■ EXERCISE INPUT

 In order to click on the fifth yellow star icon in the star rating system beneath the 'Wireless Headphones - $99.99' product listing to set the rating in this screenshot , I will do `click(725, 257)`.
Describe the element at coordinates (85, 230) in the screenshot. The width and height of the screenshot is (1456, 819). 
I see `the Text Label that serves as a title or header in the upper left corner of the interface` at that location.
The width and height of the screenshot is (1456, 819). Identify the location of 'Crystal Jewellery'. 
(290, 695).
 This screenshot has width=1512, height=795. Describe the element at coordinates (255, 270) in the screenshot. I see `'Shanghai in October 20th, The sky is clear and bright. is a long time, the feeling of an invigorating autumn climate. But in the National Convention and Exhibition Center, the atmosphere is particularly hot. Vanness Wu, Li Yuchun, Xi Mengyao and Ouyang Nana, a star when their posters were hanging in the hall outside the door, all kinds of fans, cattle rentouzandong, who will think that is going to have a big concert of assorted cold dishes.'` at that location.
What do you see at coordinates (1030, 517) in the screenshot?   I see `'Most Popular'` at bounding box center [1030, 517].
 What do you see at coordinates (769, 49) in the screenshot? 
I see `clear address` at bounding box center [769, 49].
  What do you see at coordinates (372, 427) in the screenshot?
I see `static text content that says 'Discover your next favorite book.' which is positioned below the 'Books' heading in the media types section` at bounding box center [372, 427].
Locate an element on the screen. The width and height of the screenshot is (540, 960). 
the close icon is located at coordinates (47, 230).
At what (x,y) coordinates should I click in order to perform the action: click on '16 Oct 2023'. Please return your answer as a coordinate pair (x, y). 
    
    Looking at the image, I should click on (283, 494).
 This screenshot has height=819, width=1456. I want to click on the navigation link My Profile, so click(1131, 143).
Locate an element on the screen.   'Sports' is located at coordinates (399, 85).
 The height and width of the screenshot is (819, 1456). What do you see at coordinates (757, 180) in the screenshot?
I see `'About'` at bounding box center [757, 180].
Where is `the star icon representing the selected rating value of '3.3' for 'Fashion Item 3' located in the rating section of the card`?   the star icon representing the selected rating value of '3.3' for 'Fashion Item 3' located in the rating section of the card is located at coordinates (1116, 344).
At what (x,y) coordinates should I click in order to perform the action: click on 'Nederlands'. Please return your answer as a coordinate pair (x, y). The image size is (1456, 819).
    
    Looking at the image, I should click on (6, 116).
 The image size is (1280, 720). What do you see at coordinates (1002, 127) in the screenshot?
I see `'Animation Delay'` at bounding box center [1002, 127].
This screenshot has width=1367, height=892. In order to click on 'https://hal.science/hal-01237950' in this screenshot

■ WHAT YOU SHOULD DO
Turn the entries starting at the line containing "The width and height of the screenshot is (1456, 819). Identify" and ending at the line containing "(290, 695)." into a two-column CSV with the header input,output. Give one row per entry, with the entry's text under input and its answer under output, each in a double-quoted field with line breaks replaced by spaces.

■ EXERCISE RESULT
input,output
"The width and height of the screenshot is (1456, 819). Identify the location of 'Crystal Jewellery'.","(290, 695)."